/---

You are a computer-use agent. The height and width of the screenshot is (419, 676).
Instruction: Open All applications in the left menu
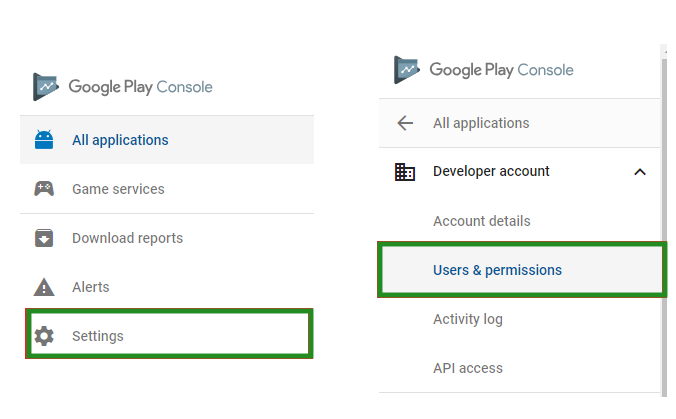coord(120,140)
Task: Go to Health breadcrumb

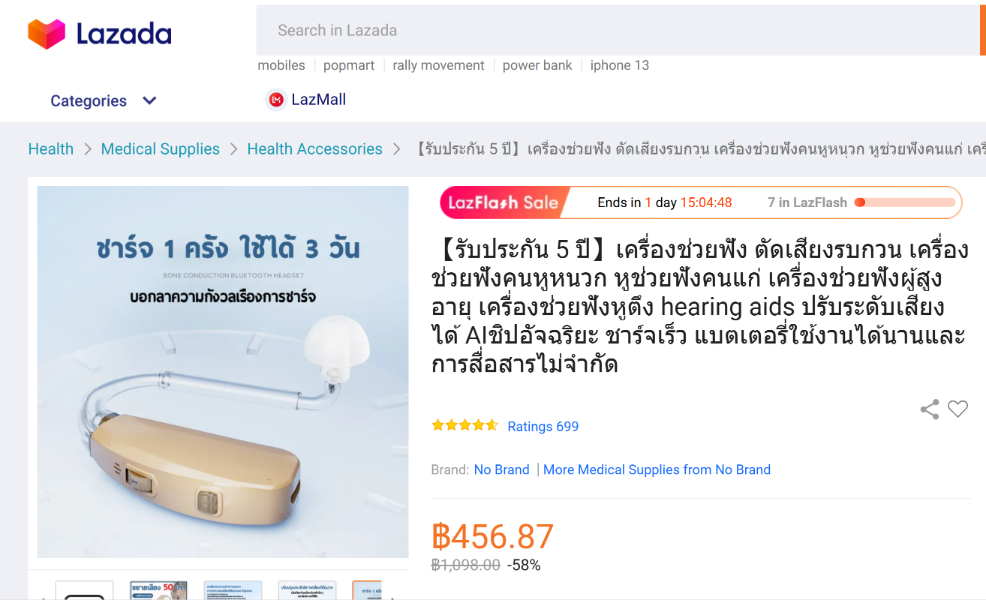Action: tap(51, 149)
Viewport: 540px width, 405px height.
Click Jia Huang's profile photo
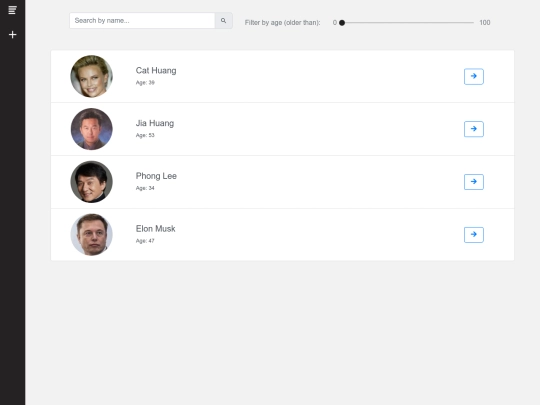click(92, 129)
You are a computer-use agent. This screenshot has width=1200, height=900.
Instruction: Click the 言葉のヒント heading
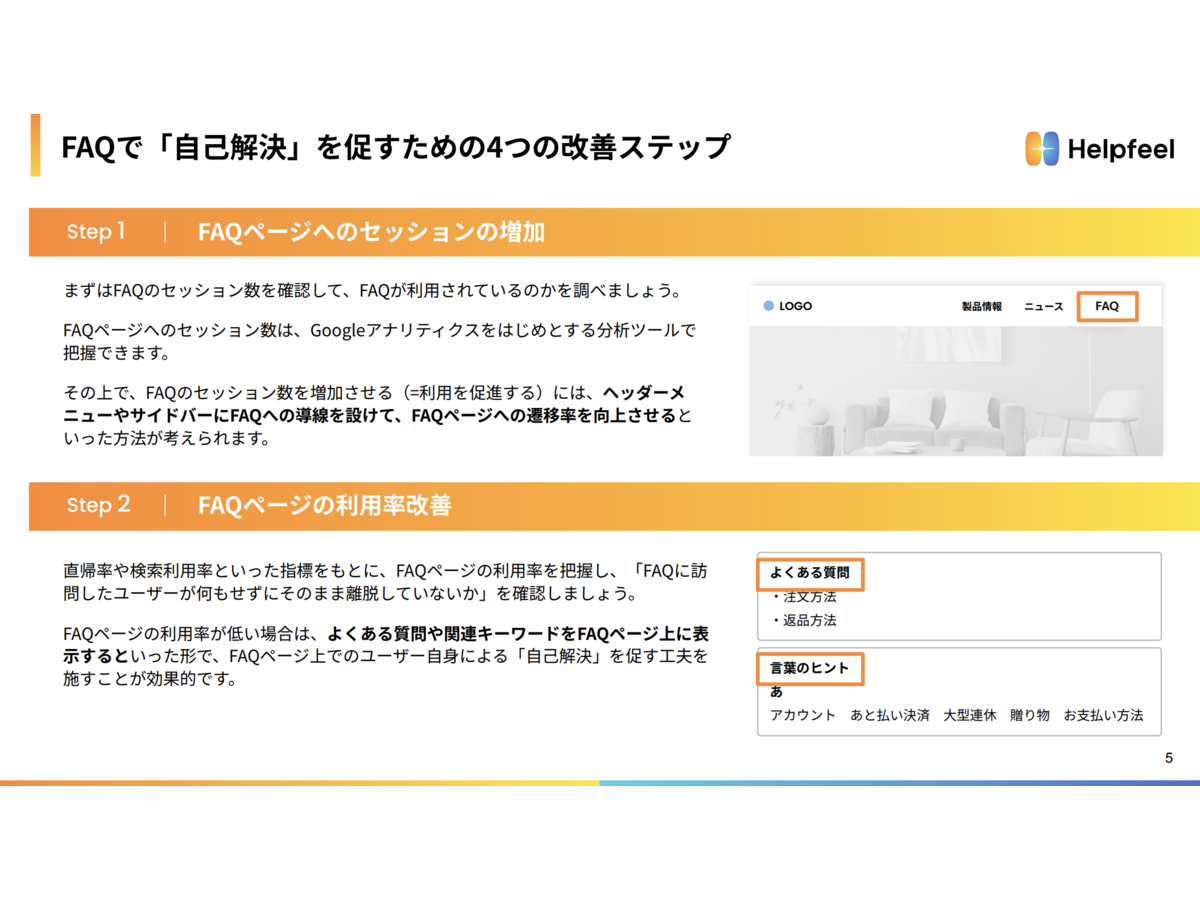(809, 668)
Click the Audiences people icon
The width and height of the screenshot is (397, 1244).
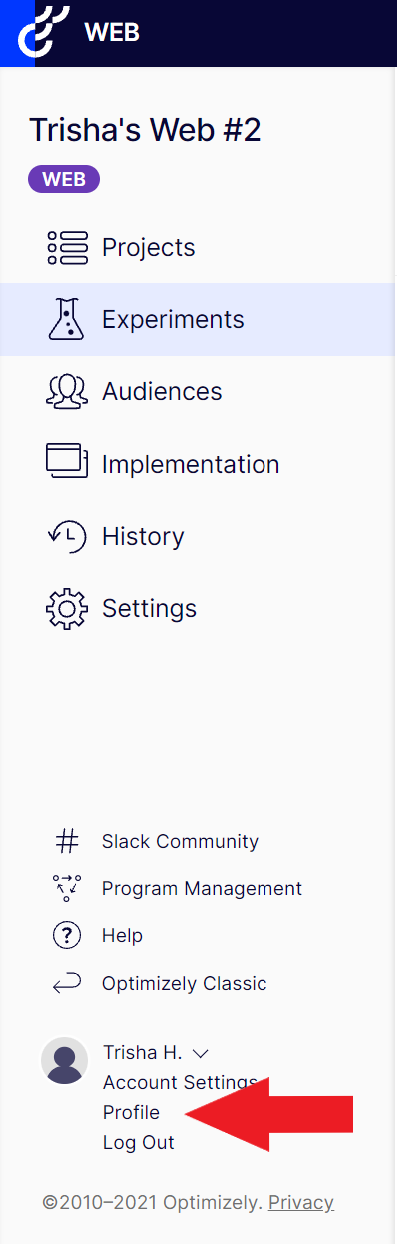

\---

**EXERCISE DESCRIPTION**
Give back the entries above exactly as they stand. Leave the images out.

**YOUR SOLUTION**
You are a computer-use agent. The height and width of the screenshot is (419, 676).
Instruction: Open All applications in the left menu
coord(120,140)
Task: Go to Health breadcrumb

Action: tap(51, 149)
Viewport: 540px width, 405px height.
Click Jia Huang's profile photo
click(92, 129)
You are a computer-use agent. This screenshot has width=1200, height=900.
Instruction: Click the 言葉のヒント heading
(809, 668)
Click the Audiences people icon
The width and height of the screenshot is (397, 1244).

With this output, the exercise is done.